Chapter 5: Replication

Just copy the data to another server.
Why Copying Data Is Harder Than It Sounds
At first glance, replication feels obvious:
“Just copy the data to another server.”
Done, right?
Not even close.
Because the moment you replicate data, you introduce:
Inconsistency
Latency
Failures
And a whole new category of bugs that only show up at 3AM
Welcome to distributed systems.
Why Replication Exists
We replicate data for three main reasons:
1. Reliability
If one machine dies, your system shouldn’t.
2. Scalability
More replicas = more machines to handle reads
3. Latency
Put data closer to users (geo-replication)
Simple goals.
Complicated consequences.
The Core Problem: Keeping Data in Sync
Once you have multiple copies of data:
How do you make sure they all agree?
Short answer:
You don’t always.
And that’s where replication strategies come in.
Leader-Follower Replication (Primary-Replica)
The most common model.
How it works:
One node = leader (handles writes)
Other nodes = followers (replicate data)
Writes go to leader → propagated to followers
Sounds clean… until:
Followers lag behind
Network fails
Leader crashes
Two Modes of Replication
Synchronous Replication
Leader waits for followers to confirm writes
✔ Strong consistency
❌ Slower writes
❌ Risk of blocking
Asynchronous Replication
Leader doesn’t wait
✔ Fast writes
❌ Risk of data loss
❌ Replicas may be stale
👉 Most systems use asynchronous replication.
Because speed wins… until it doesn’t.
The “Read After Write” Problem
Classic bug.
You:
Write data to leader
Immediately read from follower
Result:
👉 Data is missing
This is called eventual consistency
The system will eventually become consistent…

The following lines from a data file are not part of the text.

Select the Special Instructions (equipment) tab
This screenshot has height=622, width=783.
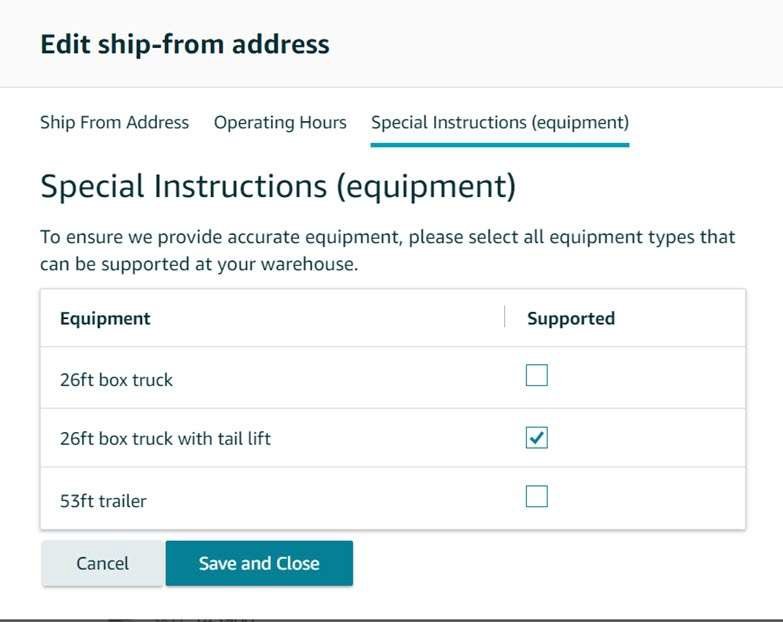(499, 123)
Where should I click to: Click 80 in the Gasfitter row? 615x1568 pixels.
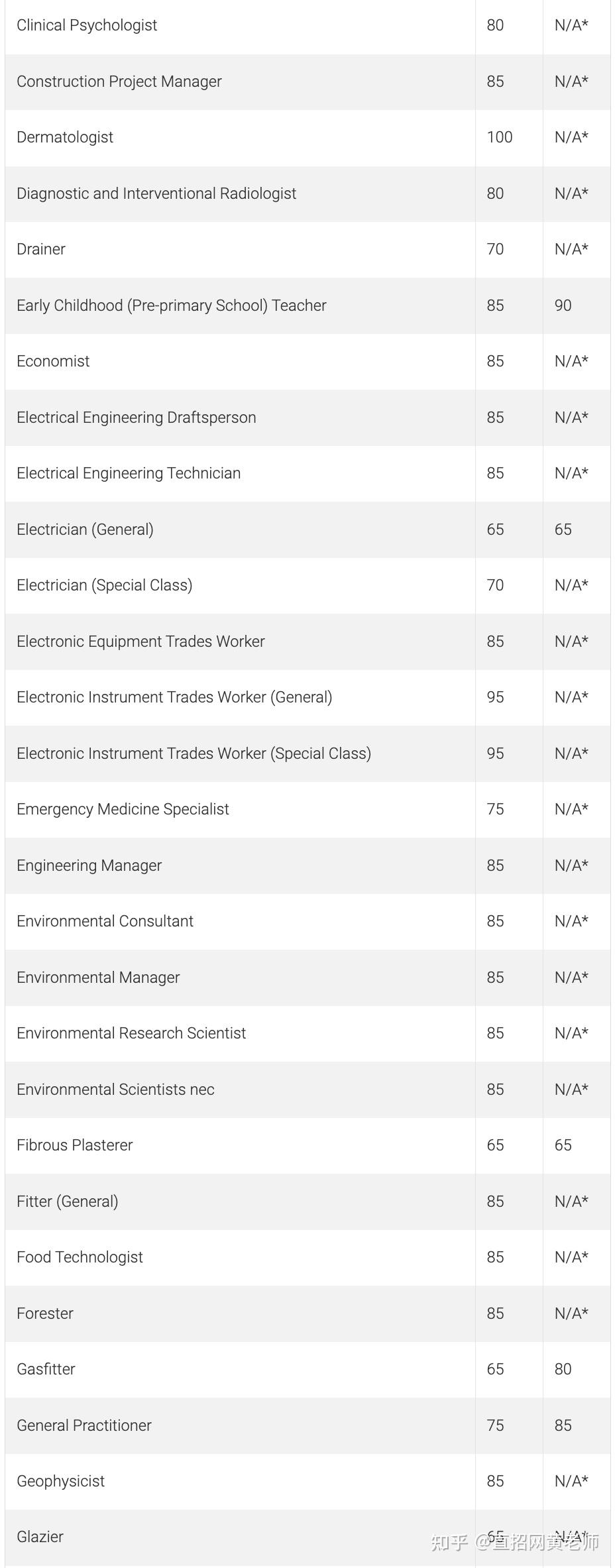tap(563, 1369)
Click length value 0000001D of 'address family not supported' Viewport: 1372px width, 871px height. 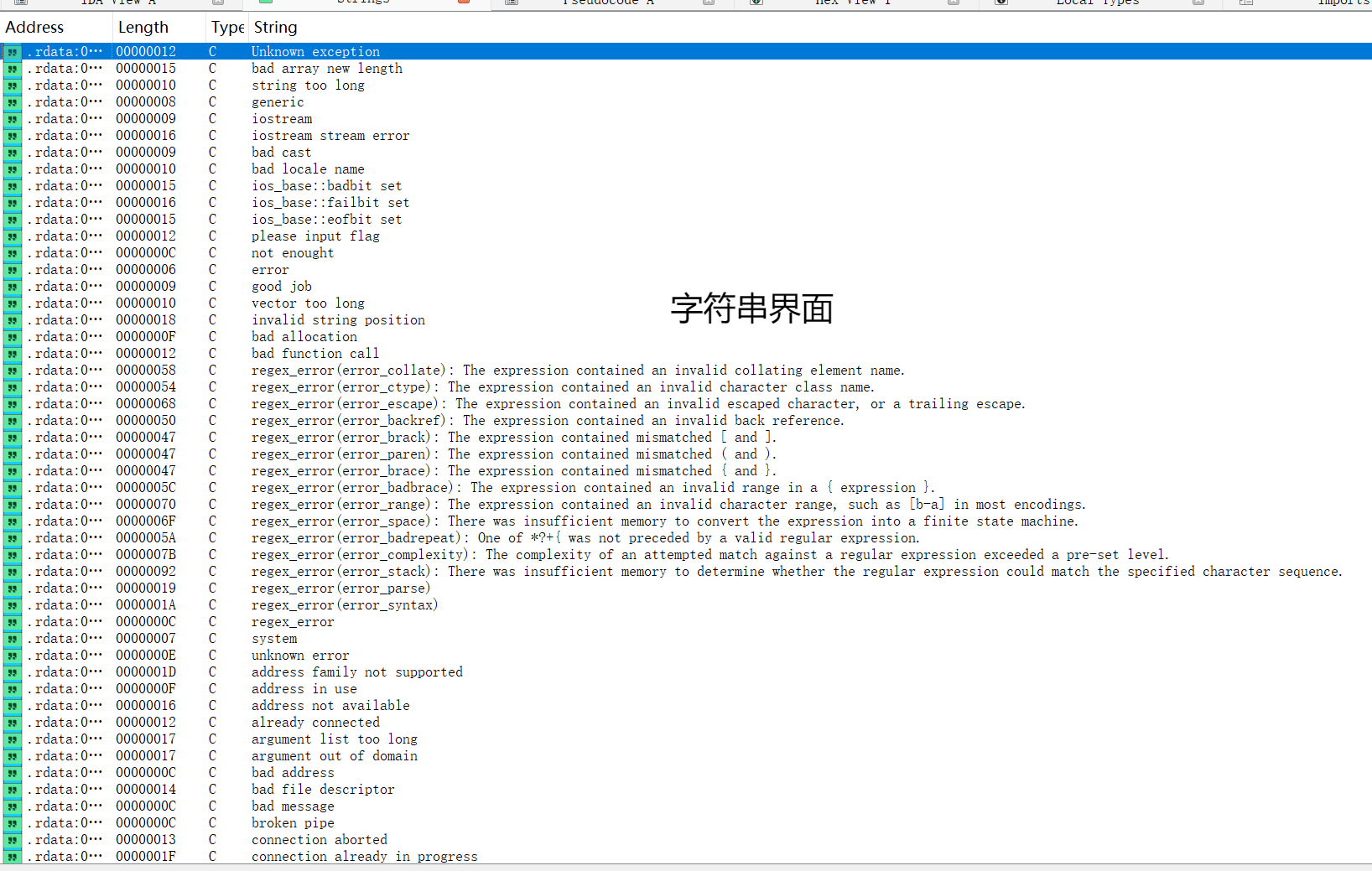pyautogui.click(x=146, y=672)
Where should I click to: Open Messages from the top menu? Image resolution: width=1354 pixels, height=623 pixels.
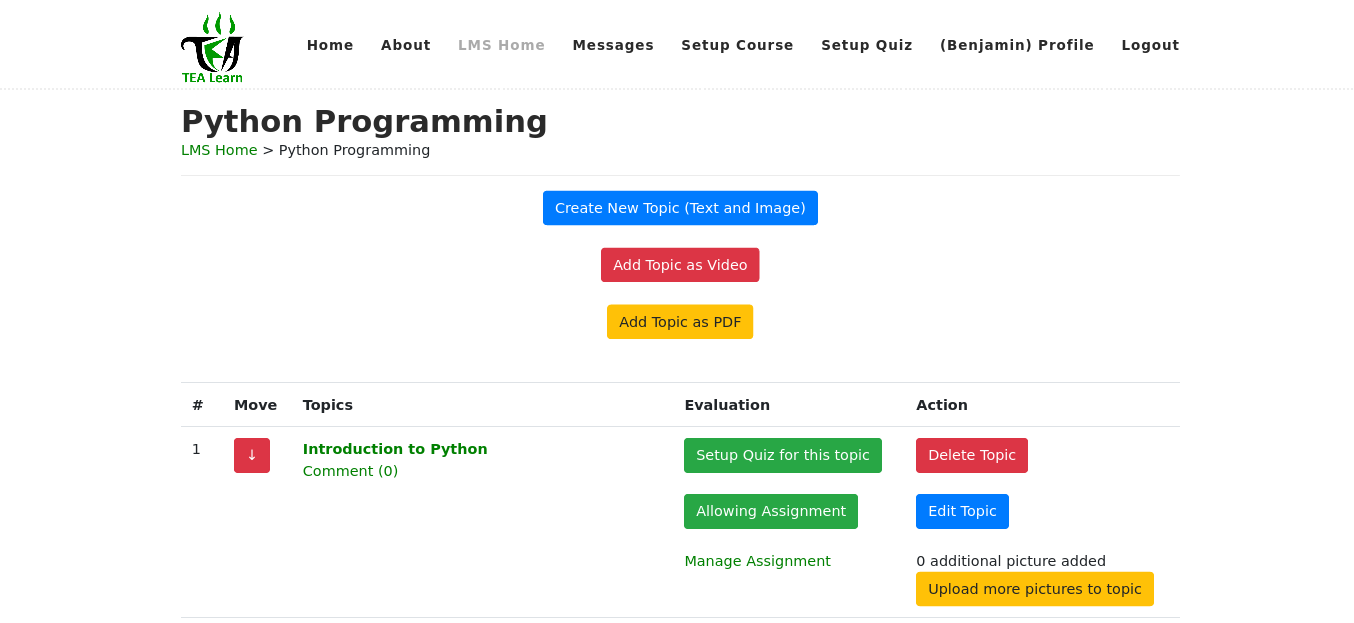tap(613, 45)
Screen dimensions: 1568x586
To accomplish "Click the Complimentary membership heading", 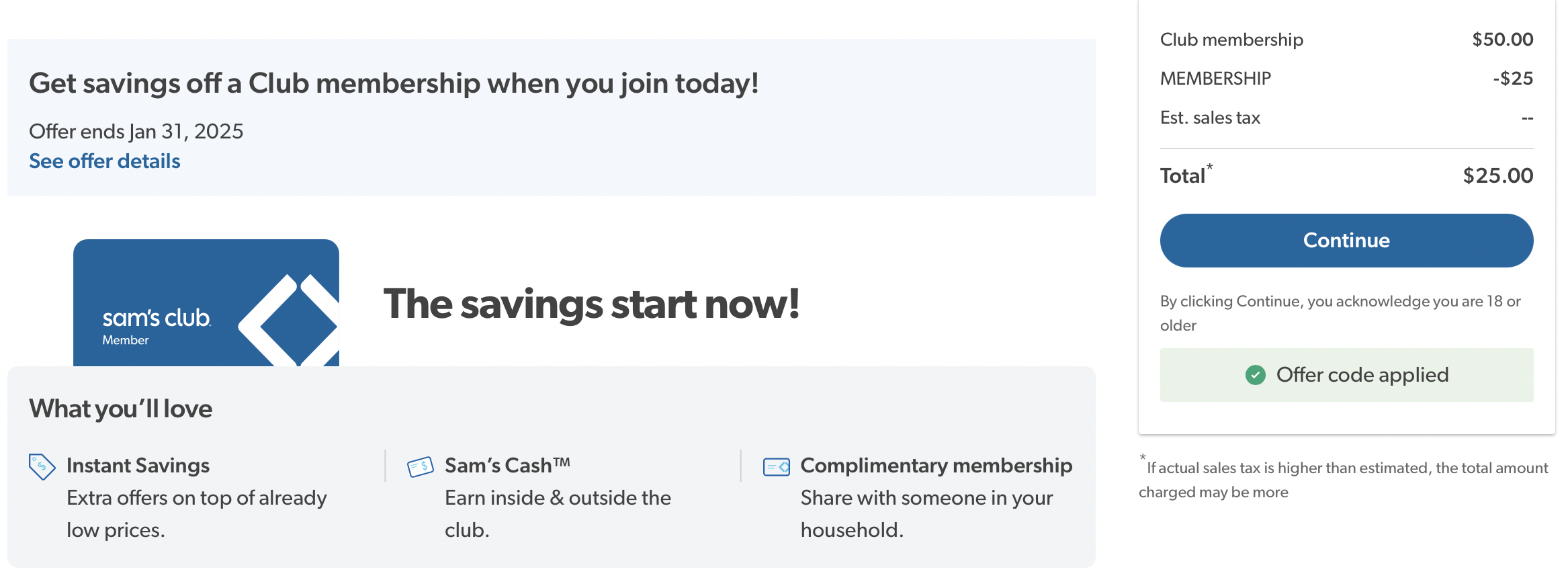I will coord(936,466).
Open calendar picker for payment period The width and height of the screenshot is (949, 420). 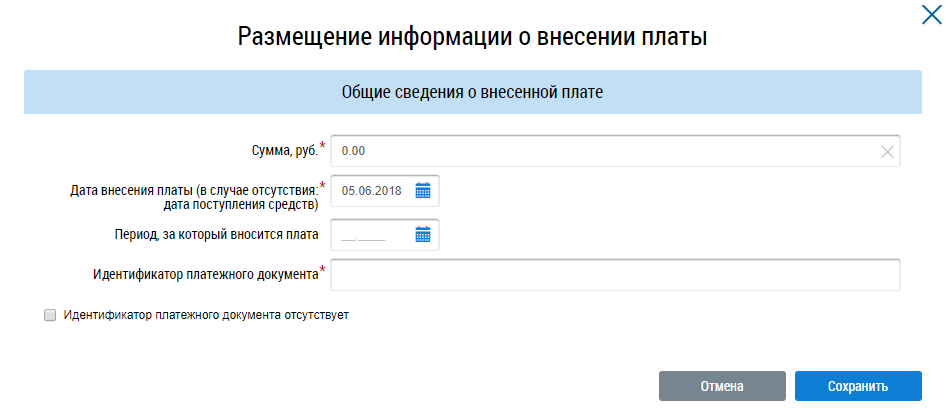pos(422,234)
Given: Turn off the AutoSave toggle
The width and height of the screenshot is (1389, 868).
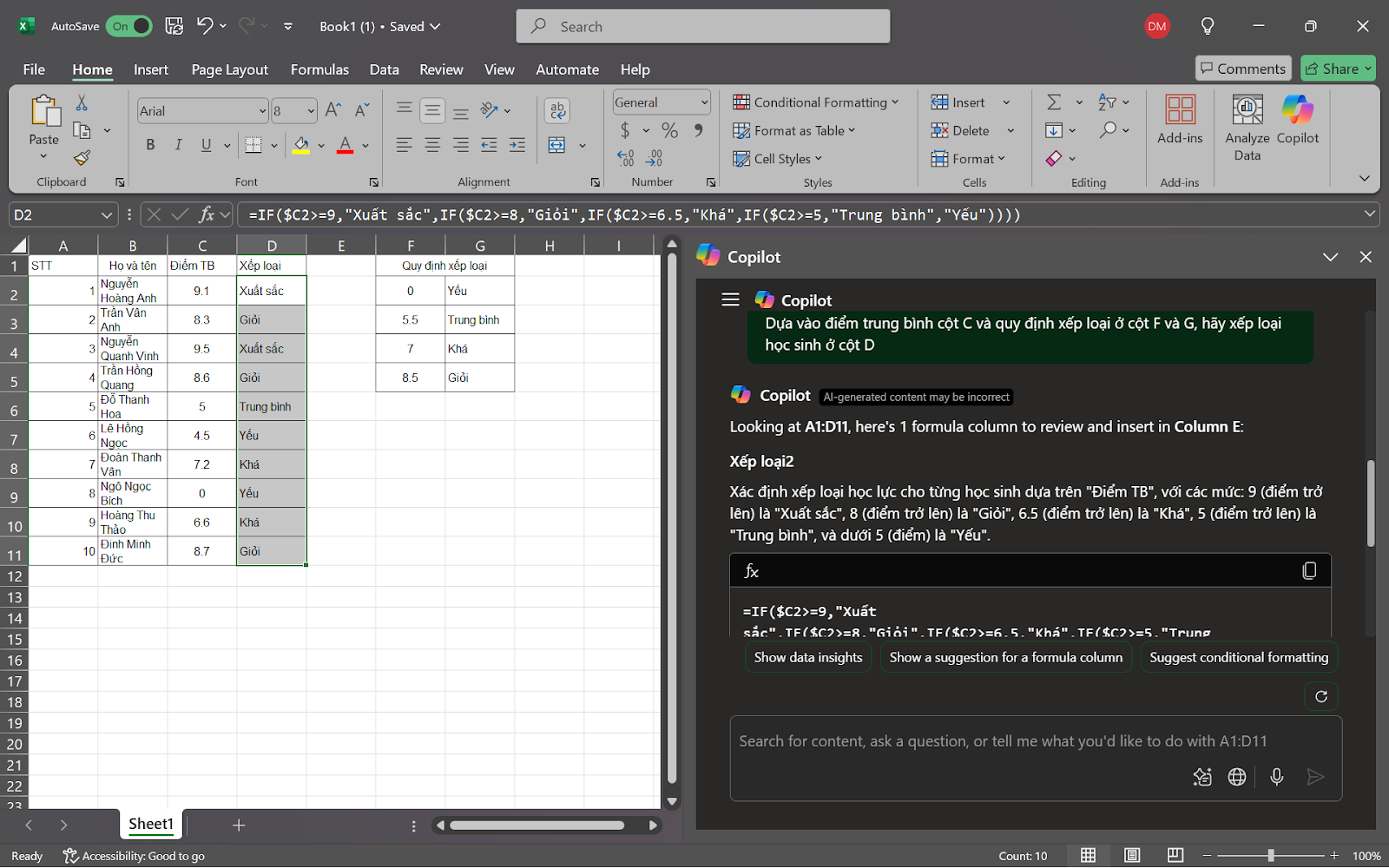Looking at the screenshot, I should click(128, 27).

just not when you need it.
Fixes:
Read from leader after write
Track user session → route to leader
Use “read-your-writes” consistency
Replication Lag: The Silent Killer
Followers are always behind the leader (even if by milliseconds).
That delay can cause:
Missing data
Outdated views
Confusing user behavior
Real-world example:
You post something → refresh → it’s gone.
Not deleted. Just… not replicated yet.
Handling Node Failures
Machines fail. Always.
So what happens when the leader dies?
Failover
System promotes a follower to become the new leader.
Sounds easy… but:
Which follower is most up-to-date?
What if two nodes think they’re leader?
What about lost writes?
👉 This is where systems get complicated fast.
Split Brain (The Nightmare Scenario)
Network partitions happen.
Now:
Node A thinks it’s leader
Node B thinks it’s leader
Both accept writes.
💥 Data conflict chaos.
Fixing this requires:
Consensus algorithms
Leader election protocols
(That’s Chapter 9 territory—brace yourself.)
Multi-Leader Replication (Write Anywhere)
Instead of one leader:
👉 Multiple nodes accept writes
Useful for:
Multi-region systems
Offline-first apps
Collaboration tools
But here’s the cost:
❌ Conflicts are inevitable
❌ You must resolve them
Example:
Two users edit the same record in different regions.
Now what?
Last write wins?
Merge changes?
Ask the user?
👉 There is no perfect answer. Only trade-offs.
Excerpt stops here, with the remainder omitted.